| # Safe filesystem access |
| |
| ## Background |
| |
| Native Client is a useful library for restricted code execution that is useful |
| beyond the browser. There’s all sorts of cases where one might want to run |
| untrusted code in a system disconnected from Chromium or PPAPI. |
| |
| In these cases, it is additionally useful to allow restricted filesystem |
| access, but to still run untrusted code. |
| |
| ## Constraints |
| |
| These constraints are NOT GUARANTEED TO BE ENFORCED BY SEL_LDR, and must |
| be guaranteed by the caller: |
| * The mounted directory is assumed to not include any symlinks. |
| |
| These constraints will be enforced by sel_ldr: |
| * Access to filesystem within sel_ldr will behave as if as if the mounted |
| directory is root. |
| |
| ## Requirements |
| |
| * Very low overhead File I/O. |
| * Give users the ability to have selective read-only or read/write access. |
| * Give users control over the entire filesystem layout presented to the |
| untrusted application. |
| |
| ## Feature user experience |
| |
| This feature adds one additional commandline argument `-m` to `sel_ldr`. `-m` |
| takes a path to the directory to be used as the root by the untrusted |
| application. |
| |
| All of the given requirements can be satisfied by this `chroot`-style |
| interface: |
| |
| * The only overhead for file I/O is in adding (and sanitizing) a path prefix |
| to absolute paths passed through to the host. |
| * Read-only or read/write access can be controlled using normal filesystem |
| permissions for the user running the `sel_ldr` process. |
| * Using host-side filesystem primitives such as Linux bind mounts, users can |
| map disparate paths from the host into the untrusted process's root. |
| |
| ## Implementation |
| |
| For the most part, this feature is simple and relatively straightforward to |
| add. When `-m` is given (even if `-a` is not), file operations will be enabled |
| and the provided chroot path will be added as a path prefix to all absolute |
| paths passed through to the host.

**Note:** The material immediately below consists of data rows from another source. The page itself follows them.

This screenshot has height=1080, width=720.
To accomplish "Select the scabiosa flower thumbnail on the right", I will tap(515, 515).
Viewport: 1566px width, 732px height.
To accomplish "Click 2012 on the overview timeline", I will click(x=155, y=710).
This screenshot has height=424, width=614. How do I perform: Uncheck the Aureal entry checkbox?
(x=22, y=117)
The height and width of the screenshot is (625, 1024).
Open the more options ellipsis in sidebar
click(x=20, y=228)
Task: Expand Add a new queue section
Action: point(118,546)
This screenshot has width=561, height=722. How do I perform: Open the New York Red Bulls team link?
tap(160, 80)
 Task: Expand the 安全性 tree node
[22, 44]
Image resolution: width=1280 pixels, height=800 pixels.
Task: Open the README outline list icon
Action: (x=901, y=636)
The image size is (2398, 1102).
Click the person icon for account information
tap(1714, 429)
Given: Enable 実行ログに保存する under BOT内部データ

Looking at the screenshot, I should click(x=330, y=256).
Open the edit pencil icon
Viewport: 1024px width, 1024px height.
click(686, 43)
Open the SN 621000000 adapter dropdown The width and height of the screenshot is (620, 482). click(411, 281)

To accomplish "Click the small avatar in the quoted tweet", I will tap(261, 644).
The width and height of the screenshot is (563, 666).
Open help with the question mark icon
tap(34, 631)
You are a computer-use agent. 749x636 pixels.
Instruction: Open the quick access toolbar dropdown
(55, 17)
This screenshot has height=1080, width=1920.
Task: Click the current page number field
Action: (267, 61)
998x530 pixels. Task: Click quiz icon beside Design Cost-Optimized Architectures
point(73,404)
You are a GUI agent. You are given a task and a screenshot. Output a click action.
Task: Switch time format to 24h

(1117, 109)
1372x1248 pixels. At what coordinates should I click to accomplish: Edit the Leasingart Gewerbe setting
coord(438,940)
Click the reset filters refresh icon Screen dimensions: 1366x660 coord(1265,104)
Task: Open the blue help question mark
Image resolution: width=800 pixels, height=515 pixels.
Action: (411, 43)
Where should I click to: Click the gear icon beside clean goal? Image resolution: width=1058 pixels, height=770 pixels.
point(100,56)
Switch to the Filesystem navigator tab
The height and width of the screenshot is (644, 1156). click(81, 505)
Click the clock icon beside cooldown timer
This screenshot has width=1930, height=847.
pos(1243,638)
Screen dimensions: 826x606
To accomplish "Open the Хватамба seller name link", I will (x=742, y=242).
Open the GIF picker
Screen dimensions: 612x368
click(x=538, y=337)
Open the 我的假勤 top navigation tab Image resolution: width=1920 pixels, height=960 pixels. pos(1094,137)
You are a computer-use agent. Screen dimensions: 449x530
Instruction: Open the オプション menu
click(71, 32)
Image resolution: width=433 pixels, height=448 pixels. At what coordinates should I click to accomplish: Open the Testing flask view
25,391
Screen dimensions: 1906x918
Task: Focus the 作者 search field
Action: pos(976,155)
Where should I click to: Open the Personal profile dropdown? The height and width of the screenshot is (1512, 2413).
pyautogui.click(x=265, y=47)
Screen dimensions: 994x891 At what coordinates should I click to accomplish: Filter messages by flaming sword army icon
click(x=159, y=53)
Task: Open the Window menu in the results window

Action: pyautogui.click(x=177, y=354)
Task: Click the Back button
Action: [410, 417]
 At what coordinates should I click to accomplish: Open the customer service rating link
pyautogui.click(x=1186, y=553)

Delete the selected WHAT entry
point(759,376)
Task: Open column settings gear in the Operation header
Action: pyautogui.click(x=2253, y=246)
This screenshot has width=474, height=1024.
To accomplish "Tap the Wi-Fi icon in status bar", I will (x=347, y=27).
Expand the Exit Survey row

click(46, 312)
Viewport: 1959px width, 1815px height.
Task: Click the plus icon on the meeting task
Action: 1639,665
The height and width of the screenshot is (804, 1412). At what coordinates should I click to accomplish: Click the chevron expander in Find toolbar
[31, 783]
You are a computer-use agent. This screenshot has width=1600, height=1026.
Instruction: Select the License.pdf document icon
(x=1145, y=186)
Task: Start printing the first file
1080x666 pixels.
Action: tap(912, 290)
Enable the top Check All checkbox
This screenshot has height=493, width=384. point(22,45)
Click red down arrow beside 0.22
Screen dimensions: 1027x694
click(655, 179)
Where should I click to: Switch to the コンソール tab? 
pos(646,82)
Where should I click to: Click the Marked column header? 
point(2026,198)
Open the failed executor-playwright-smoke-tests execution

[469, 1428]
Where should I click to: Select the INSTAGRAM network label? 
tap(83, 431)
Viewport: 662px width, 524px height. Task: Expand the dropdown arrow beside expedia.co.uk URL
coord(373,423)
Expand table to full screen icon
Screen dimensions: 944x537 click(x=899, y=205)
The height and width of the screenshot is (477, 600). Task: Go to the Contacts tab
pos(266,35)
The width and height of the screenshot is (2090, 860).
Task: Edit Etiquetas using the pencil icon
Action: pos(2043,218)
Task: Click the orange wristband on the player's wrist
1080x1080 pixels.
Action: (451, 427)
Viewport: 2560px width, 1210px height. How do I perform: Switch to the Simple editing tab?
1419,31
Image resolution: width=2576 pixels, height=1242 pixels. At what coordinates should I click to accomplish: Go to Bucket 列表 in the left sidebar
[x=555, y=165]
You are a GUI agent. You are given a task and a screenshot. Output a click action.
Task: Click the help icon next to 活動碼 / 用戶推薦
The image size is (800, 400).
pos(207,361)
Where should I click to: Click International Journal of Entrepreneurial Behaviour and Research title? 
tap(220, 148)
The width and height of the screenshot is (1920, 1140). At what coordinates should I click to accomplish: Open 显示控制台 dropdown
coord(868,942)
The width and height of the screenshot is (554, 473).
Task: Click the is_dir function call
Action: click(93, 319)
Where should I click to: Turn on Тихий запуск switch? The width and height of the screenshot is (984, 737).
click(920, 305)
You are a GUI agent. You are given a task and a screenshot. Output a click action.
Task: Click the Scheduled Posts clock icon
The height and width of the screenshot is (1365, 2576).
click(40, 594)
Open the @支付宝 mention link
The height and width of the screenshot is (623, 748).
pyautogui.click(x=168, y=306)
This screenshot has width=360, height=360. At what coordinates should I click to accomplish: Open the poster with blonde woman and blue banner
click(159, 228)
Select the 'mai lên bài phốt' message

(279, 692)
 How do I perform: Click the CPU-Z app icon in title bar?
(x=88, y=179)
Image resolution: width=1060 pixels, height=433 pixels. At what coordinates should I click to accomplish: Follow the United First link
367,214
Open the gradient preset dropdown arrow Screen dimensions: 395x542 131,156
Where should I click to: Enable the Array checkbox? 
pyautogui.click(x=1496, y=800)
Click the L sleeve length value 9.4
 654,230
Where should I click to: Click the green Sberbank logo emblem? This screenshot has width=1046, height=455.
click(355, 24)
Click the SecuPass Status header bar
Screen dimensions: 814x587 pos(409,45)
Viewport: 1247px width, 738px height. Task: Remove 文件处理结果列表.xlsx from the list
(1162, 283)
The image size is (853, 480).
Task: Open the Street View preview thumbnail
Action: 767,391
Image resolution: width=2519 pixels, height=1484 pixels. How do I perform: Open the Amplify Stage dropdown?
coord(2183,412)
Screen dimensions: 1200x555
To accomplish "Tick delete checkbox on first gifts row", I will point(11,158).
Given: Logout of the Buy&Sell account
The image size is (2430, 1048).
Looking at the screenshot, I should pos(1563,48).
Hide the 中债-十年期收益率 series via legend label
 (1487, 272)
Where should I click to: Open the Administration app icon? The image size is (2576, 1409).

Paths will be sanitized to make sure no |
| escapes are made with `..` path elements. |
| |
| Given that strategy, the following syscall changes were straightforward: |
| |
| * `open` |
| * `stat` |
| * `mkdir` |
| * `rmdir` |
| * `unlink` |
| * `truncate` |
| * `link` |
| * `rename` |
| * `chmod` |
| * `access` |
| * `utimes` |
| |
| ### Path sanitization |
| |
| Path sanitization does the following: |
| * It checks that the cwd is within the mounted directory (set at |
| initialization). |
| * If the user's path is relative, it prefixes the cwd (within the mounted |
| directory) to the relative path, making the path absolute. |
| * It canonicalizes the absolute path ("..", ".", and "//" parts are handled and |
| removed). |
| * It prefixes the canonicalized path with the path to the mounted directory. |
| |
| As a consequence of relying on the cwd, if the cwd changes during a filename |
| call on a relative path, the filename access can fail because the getcwd()-based |
| path could become invalid. |
| |
| ### Symlinks |
| |
| Ideally, symlinks should behave as if we had just chrooted into the path given |
| to `-m` (which means they would resolve relative to the untrusted root). |
| |
| However, it's not straightforward to have `sel_ldr` call `chroot` itself to |
| make the kernel do appropriate symlink resolution in a cross-platform way. So |
| our other option to support symlinks is to do an Lstat on every path load and |
| try to resolve symlinks ourselves. This would be a pretty big performance hit |
| and a significant amount of complication needing auditing. We wouldn't be able |
| to just pass through sanitized paths to the host's open call without making |
| sure the untrusted app hadn't created a symlink pointing elsewhere to jump out |
| of jail. |
| |
| So instead, for v1 we're just not supporting symlinks. |
| |
| The following syscalls relate to symlinks. |
| |
| * `lstat` - identical to stat, since there should be no symlinks inside mounted |
| directory. |
| * `symlink` - always fails. |
| * `readlink` - always fails. |
| |
| ### Current working directory |
| |
| Being able to read the current working directory (aside from `readlink`, |
| previously discussed) is the only syscall that has a path going from the host |
| back to the untrusted application. All other syscalls are one way - paths go |
| from the untrusted application out to the host. |
| |
| This affects the following two syscalls: |
| |
| * `chdir` - always adds the path prefix. |
| * `getcwd` - checks if the path is sanitized and starts with the path |
| prefix. If it doesn't start with the path prefix this syscall fails. |
| |
| ### File descriptor syscalls |
| |
| These syscalls require no changes and are safe to just enable like they would |
| be with `-a` when `-m` is passed: |
| |
| * `getdents` - `..` might reference an inode outside of the untrusted |
| root, but that's okay because the untrusted application can't do anything |
| with it. |
| * `fstat` - no different than `stat`, which is already allowed. |
| |
| For both of these calls, we might need to make sure there's no file descriptors |
| in the untrusted application that reference files outside of the untrusted |
| root, but even if we don't there's very little the untrusted application could |
| do with the data these calls return. |